Aim 1 » In the article on e-mail and IM security at insurance carriers, what share of its budget did the average IT organization put toward security in 2005?
Aim 2 » Retype the article on e-mail and IM security at insurance carriers from "In 2005, according" up to and including "added security functionality.".
Aim 3 » Extend the article on e-mail and IM security at insurance carriers, picking up after its final sentence.

Given passage »
^^^^

04:25 PM
Message Mania
Balancing the Good With the Bad
For the modern insurance enterprise, then, the challenge becomes balancing the productivity gains offered by e-mail and IM with the security threats they introduce and the costs of mitigating these risks. But carriers' IT departments tasked with increasing security around e-mail and IM typically face limited budgets. "IT security has had limited resources as electronic data became more important, and IT security wasn't given the statutes to keep up with the evolving technology," according to Kevin Kalinich, managing director of professional risk solutions at Aon (Chicago). "In 2001 and 2002, carriers knew what to do, but they didn't have the resources until 2005 and 2006 -- after carriers, such as AIG, started losing information."
In 2005, according to Ray Wagner, research vice president at Gartner (Stamford, Conn.), the average IT organization allotted 4 percent to 6 percent of its budget -- or about $30 million -- to security. "The highest-security organizations are balancing security within their budget," he explains. "Those companies putting more money into security spending are ensuring that they stay out of the headlines."
Chubb uses a balanced approach to security spending within its IT budget, according to the carrier's Garvey. "Quantifying how much to spend on security is hard," he acknowledges. "IT spends more and more every year on tools to meet security needs and compliance, and it isn't always spent by the security department." For instance, customer analytics software may have added security functionality.
In addition, at Chubb, keeping security initiatives a priority also means investing part of its IT security budget on employee security education and creating a corporate culture that fosters employee awareness of the insurer's security standards. "We permit our employees to use e-mail for personal use, and if someone wants to use IM, we don't block it," relates Garvey. "However, we do give our employees guidelines because, for the most part, the bigger risk is not the employees doing a malicious deed; it is the employees who make bad business decisions."
Chubb has developed an educational program for employees on the use of e-mail and IM. If employees are sending information outside of the company for business reasons, it must be encrypted in some way. "If information is not encrypted and it is then forwarded to 10 other people, then there is a problem," says Garvey. "So we focus on purchasing the technology that can really lock that information down."

^^^^

Recorded data »
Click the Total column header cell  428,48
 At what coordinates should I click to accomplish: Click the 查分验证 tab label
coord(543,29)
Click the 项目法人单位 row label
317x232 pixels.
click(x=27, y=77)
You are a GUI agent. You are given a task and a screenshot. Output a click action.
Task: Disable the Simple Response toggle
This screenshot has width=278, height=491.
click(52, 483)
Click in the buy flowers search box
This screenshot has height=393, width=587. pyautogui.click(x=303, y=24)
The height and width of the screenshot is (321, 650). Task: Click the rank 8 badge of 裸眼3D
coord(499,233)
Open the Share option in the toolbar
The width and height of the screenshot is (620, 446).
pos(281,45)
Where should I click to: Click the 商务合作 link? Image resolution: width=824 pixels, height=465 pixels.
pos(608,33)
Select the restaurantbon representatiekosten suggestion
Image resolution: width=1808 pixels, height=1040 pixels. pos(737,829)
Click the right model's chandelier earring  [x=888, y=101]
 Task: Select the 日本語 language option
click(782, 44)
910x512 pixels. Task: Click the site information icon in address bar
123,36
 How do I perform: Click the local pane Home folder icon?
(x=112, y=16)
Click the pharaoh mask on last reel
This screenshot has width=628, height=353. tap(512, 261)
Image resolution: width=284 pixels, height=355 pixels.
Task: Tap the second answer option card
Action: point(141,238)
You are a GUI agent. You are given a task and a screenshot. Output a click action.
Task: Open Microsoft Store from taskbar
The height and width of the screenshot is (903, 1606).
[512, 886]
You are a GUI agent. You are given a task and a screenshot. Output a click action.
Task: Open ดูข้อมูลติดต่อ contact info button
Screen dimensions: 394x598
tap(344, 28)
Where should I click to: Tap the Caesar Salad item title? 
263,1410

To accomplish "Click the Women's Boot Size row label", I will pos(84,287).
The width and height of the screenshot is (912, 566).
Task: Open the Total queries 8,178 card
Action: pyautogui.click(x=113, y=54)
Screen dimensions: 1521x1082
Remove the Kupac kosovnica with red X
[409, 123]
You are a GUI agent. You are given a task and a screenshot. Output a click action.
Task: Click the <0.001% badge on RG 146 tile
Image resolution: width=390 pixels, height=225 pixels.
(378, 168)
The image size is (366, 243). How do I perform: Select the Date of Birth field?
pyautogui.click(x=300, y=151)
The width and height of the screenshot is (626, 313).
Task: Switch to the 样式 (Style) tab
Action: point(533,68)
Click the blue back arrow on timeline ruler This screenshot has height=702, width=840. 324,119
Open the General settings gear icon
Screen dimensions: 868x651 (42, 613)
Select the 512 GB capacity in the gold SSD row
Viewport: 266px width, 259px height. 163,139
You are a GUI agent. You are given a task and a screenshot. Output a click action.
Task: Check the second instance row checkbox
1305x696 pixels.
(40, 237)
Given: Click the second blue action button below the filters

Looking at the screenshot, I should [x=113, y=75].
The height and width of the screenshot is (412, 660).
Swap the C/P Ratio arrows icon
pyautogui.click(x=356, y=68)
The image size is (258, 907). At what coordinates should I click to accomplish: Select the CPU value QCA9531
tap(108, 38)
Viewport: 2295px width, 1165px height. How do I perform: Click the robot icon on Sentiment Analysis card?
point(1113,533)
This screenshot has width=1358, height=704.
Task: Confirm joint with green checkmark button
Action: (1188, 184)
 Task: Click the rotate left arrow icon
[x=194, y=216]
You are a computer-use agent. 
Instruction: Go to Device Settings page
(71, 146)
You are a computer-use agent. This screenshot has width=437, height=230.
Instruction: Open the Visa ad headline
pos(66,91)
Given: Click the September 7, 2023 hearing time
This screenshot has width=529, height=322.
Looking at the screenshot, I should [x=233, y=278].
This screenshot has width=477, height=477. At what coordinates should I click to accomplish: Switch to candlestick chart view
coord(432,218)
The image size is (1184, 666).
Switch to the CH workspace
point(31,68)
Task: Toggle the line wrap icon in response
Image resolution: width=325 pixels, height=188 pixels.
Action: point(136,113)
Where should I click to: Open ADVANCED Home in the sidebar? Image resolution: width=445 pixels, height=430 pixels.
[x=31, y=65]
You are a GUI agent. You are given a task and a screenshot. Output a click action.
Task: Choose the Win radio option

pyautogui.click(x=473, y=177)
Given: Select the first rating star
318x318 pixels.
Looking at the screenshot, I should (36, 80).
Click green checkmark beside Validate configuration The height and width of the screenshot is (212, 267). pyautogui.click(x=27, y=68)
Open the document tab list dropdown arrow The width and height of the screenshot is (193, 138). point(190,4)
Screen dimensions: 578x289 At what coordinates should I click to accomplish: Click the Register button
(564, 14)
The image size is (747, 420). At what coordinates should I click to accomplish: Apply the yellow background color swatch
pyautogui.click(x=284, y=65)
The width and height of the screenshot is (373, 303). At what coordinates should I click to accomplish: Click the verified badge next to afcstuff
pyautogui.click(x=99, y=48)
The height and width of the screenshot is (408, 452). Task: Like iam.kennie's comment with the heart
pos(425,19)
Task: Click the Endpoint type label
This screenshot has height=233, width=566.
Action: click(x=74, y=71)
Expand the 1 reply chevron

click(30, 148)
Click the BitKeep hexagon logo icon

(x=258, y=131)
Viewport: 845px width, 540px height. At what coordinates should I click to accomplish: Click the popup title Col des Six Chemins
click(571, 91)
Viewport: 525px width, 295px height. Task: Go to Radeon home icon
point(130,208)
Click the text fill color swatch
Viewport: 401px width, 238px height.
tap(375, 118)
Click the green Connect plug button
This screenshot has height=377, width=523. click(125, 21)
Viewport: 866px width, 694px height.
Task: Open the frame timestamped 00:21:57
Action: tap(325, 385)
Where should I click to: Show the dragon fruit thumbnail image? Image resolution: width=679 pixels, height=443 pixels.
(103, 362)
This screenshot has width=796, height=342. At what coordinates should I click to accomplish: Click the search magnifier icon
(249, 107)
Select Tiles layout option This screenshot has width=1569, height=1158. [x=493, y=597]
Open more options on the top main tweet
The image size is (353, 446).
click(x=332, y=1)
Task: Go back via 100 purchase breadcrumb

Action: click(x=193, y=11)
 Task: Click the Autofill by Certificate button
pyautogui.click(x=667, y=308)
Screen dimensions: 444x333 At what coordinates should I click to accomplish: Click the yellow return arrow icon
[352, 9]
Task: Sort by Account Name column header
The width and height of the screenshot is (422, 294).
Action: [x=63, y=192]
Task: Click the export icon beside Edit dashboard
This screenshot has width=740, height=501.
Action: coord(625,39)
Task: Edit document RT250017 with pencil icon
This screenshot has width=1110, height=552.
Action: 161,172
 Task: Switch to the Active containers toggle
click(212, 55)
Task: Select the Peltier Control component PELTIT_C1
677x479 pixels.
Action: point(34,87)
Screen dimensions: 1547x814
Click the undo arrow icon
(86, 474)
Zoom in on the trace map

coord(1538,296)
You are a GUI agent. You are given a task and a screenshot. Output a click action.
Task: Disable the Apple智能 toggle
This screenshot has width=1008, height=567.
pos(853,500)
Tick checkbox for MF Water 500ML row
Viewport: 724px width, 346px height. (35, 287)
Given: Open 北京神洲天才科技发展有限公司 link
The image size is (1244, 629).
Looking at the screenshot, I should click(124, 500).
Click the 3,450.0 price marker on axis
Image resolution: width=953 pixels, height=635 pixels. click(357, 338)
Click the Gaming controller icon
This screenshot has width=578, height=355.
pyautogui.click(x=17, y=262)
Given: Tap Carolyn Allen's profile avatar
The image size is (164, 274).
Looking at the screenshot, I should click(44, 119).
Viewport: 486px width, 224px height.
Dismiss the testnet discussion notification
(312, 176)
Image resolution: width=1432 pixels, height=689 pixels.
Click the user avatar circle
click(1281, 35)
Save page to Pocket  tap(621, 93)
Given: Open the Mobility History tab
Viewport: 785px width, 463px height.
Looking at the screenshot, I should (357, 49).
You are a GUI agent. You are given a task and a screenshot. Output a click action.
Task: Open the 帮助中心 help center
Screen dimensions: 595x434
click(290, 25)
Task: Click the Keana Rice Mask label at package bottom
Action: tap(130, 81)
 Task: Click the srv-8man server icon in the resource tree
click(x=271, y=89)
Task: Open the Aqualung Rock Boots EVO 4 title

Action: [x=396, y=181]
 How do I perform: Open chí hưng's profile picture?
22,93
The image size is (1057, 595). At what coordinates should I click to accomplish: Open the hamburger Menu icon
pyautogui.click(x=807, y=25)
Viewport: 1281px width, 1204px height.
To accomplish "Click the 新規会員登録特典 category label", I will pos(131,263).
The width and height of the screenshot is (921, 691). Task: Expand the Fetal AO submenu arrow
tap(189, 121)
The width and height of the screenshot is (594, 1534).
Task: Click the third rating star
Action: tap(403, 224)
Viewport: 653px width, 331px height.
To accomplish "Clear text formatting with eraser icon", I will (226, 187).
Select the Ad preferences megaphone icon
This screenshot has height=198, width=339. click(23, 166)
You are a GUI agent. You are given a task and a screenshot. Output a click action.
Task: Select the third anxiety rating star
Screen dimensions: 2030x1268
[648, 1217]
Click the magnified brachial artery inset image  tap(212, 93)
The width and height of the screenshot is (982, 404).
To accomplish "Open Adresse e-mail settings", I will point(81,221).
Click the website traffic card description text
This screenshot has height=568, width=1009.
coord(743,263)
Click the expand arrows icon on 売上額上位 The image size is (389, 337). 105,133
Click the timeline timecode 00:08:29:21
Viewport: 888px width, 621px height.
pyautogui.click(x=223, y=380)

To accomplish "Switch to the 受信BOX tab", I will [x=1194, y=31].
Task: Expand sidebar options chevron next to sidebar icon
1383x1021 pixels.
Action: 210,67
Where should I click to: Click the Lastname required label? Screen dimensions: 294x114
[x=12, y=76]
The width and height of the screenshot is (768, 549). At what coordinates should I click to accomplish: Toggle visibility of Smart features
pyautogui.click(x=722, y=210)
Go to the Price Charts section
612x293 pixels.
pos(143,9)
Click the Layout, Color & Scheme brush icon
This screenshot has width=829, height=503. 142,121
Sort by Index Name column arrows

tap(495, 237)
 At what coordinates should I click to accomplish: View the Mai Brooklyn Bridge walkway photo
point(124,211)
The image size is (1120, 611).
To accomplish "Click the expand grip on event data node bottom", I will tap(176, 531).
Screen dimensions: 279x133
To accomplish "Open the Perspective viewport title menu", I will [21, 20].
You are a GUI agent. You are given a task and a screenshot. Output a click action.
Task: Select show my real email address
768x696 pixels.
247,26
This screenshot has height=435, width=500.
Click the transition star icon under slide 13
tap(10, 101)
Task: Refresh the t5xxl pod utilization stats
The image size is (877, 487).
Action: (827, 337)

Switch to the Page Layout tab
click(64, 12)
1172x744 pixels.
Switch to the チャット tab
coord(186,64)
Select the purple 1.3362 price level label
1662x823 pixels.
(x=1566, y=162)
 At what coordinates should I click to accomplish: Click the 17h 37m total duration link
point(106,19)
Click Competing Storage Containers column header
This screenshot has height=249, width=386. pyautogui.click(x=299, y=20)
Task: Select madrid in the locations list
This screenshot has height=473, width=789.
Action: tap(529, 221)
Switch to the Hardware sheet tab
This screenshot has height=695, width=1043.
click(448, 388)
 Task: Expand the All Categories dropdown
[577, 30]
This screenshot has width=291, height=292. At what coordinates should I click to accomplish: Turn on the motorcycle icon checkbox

^^^^

Reply 1 » 4 percent to 6 percent of its budget, or about $30 million.

Reply 2 »
In 2005, according to Ray Wagner, research vice president at Gartner (Stamford, Conn.), the average IT organization allotted 4 percent to 6 percent of its budget -- or about $30 million -- to security. "The highest-security organizations are balancing security within their budget," he explains. "Those companies putting more money into security spending are ensuring that they stay out of the headlines."
Chubb uses a balanced approach to security spending within its IT budget, according to the carrier's Garvey. "Quantifying how much to spend on security is hard," he acknowledges. "IT spends more and more every year on tools to meet security needs and compliance, and it isn't always spent by the security department." For instance, customer analytics software may have added security functionality.

Reply 3 »
To limit the amount of confidential information that leaves the organization, Chubb has built its own internal authentication and reporting system, and the carrier uses PGP encryption to protect data leaving the company. Employees who want to take work home can send the files through secured BlackBerry devices from Waterloo, Ontario-based Research in Motion or through laptops that the carrier provides to employees. "It all boils down to recognizing emerging technologies and having an active and robust awareness about our security and the prominence of the information we deal with on a daily basis," says Garvey.
Of course, one way to eliminate security vulnerabilities arising from a technology's use is to ban the technology. To ensure compliance with the SEC's e-mail capture mandate, for example, AXA Financial has chosen to ban IM from being used on all company computers. "There can be advantages and disadvantages to allowing IM, but we've opted not to allow IM," relates AXA's Murray. But, he points out, "We have spent a lot of time, energy and investment to capture every e-mail to be in compliance with SEC legislation."
"Compliance can help quantify risk," says Aon's Kalinich. "If a company can determine its compliance to HIPAA, GLB and SOX, then those are good benchmarks to get entities to a minimum standard" for security protocols.
Deloitte's DeZabala stresses, however, that security efforts must go beyond compliance requirements. "Security needs to be embedded throughout the organization and the infrastructure that supports compliance efforts," he says.
AXA Financial's efforts include a pilot utilizing biometric smart cards to log on to laptops and e-mail. The devices then ask for both a password and a fingerprint scan for user authentication. "You can't get into the system without the biometric smart card, and we also use security tokens for gaining entrance into the network," says Murray.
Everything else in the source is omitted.